---- SOURCE INFORMATION
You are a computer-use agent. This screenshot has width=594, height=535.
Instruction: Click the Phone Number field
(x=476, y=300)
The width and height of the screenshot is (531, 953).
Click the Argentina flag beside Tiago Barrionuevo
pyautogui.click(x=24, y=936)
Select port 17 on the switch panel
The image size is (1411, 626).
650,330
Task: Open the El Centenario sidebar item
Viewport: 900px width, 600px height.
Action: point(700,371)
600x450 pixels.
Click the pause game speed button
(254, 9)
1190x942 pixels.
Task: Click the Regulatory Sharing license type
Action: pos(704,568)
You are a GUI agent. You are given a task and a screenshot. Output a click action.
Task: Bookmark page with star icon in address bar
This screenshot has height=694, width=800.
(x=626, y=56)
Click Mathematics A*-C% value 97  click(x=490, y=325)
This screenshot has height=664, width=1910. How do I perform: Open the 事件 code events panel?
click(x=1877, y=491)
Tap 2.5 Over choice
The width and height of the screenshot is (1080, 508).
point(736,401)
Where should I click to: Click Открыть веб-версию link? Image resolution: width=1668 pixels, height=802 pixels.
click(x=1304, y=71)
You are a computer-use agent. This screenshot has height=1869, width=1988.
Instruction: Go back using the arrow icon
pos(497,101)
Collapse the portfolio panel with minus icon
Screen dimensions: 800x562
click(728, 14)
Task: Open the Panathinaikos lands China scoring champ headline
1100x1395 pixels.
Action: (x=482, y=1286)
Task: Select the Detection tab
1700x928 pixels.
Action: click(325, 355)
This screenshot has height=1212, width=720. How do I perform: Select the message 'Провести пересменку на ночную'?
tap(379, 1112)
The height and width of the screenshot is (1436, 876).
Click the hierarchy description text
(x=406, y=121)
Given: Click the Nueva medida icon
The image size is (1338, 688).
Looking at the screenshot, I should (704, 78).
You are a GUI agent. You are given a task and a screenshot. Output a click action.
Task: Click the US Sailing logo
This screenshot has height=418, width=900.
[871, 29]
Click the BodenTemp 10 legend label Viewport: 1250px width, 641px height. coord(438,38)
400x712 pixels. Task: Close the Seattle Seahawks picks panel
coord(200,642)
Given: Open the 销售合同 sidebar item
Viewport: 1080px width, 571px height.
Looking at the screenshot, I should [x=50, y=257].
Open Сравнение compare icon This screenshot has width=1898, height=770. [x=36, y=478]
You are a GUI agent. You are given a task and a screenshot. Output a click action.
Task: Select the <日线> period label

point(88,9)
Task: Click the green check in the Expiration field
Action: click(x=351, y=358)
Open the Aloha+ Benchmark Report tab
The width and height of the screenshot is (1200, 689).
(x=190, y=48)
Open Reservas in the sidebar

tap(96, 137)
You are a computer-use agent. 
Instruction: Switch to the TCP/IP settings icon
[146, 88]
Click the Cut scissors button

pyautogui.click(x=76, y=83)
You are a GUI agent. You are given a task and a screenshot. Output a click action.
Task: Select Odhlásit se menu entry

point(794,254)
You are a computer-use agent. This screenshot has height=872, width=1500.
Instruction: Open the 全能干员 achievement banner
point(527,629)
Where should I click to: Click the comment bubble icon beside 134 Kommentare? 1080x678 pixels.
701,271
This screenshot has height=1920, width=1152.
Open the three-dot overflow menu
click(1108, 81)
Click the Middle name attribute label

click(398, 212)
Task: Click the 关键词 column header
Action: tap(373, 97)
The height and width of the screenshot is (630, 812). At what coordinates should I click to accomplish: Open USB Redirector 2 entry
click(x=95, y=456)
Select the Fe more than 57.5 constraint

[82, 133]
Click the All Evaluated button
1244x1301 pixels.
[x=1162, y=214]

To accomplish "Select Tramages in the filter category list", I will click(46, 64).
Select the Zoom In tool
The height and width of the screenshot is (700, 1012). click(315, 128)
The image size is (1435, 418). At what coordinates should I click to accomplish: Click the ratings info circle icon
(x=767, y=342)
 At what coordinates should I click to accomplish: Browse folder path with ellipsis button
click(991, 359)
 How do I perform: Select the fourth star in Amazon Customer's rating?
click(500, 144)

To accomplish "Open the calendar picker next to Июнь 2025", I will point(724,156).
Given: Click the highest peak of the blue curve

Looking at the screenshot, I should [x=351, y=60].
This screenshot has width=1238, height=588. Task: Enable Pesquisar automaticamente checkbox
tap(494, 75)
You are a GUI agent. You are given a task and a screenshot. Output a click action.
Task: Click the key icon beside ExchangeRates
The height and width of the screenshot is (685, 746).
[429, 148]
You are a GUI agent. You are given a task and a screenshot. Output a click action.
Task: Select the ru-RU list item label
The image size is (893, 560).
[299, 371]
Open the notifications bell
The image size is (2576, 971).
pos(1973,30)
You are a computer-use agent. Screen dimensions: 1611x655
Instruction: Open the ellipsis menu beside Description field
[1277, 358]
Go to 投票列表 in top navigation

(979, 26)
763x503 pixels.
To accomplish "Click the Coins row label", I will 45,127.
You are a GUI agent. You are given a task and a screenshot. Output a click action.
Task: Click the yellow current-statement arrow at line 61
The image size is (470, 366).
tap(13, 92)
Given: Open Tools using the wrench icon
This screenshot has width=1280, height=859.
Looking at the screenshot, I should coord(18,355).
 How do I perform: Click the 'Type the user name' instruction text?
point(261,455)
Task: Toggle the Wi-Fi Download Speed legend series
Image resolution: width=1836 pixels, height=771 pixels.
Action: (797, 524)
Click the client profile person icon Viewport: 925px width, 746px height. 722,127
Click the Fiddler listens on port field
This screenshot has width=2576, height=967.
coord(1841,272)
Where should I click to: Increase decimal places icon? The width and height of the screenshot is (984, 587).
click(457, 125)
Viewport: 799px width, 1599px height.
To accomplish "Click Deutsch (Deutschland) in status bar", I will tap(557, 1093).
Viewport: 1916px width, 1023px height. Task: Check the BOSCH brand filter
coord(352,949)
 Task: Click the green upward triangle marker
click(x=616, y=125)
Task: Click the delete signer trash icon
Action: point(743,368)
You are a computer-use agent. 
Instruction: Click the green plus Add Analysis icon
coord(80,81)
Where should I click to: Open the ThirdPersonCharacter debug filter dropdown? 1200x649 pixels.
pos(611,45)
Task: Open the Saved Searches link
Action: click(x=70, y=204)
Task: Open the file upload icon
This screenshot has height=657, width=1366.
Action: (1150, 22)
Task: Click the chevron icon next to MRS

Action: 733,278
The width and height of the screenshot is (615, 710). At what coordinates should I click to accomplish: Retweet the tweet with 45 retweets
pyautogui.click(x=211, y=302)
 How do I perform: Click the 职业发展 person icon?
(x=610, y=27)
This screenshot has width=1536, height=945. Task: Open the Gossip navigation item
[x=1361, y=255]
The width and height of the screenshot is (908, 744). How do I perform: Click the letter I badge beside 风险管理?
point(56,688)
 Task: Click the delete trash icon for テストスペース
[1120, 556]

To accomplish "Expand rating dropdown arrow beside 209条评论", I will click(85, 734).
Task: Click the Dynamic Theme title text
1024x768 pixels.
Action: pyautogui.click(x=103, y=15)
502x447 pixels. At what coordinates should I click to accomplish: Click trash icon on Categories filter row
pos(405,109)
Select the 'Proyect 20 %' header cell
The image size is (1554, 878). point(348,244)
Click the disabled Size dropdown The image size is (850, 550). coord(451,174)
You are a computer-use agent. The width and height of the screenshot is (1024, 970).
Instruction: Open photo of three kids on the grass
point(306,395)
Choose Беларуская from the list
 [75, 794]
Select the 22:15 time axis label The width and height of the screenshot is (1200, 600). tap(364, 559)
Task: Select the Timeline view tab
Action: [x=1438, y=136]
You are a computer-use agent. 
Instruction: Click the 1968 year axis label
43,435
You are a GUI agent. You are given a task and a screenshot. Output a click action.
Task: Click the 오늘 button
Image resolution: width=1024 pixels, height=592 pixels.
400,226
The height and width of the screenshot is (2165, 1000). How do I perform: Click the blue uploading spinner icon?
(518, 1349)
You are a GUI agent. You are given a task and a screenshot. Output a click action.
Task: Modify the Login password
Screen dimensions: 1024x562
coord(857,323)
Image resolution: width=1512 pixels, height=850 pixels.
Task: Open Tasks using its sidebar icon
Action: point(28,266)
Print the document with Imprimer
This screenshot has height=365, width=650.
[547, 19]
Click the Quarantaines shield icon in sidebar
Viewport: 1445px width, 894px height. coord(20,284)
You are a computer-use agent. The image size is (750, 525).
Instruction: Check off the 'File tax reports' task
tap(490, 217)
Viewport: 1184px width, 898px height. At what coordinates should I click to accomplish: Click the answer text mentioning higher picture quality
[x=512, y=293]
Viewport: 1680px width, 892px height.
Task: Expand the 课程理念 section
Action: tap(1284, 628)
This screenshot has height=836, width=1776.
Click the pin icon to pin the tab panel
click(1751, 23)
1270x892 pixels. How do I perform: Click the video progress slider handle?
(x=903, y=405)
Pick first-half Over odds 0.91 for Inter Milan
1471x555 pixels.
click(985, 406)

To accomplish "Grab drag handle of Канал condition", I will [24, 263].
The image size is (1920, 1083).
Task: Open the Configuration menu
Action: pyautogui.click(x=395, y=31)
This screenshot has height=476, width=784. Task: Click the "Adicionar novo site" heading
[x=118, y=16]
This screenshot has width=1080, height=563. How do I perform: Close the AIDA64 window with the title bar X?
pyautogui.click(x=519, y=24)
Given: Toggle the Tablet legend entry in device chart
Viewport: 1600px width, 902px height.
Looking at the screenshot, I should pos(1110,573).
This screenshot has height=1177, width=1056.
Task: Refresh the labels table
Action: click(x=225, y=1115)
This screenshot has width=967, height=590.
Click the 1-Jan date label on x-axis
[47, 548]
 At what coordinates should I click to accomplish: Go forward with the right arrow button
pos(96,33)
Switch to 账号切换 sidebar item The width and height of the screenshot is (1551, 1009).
--------
### TASK DESCRIPTION
Output exactly one stretch of the listing: from the line containing "502x447 pixels. At" through the line containing "Task: Modify the Login password", both end lines included.

### TASK RESULT
502x447 pixels. At what coordinates should I click to accomplish: Click trash icon on Categories filter row
pos(405,109)
Select the 'Proyect 20 %' header cell
The image size is (1554, 878). point(348,244)
Click the disabled Size dropdown The image size is (850, 550). coord(451,174)
You are a computer-use agent. The width and height of the screenshot is (1024, 970).
Instruction: Open photo of three kids on the grass
point(306,395)
Choose Беларуская from the list
 [75, 794]
Select the 22:15 time axis label The width and height of the screenshot is (1200, 600). tap(364, 559)
Task: Select the Timeline view tab
Action: [x=1438, y=136]
You are a computer-use agent. 
Instruction: Click the 1968 year axis label
43,435
You are a GUI agent. You are given a task and a screenshot. Output a click action.
Task: Click the 오늘 button
Image resolution: width=1024 pixels, height=592 pixels.
400,226
The height and width of the screenshot is (2165, 1000). How do I perform: Click the blue uploading spinner icon?
(518, 1349)
You are a GUI agent. You are given a task and a screenshot. Output a click action.
Task: Modify the Login password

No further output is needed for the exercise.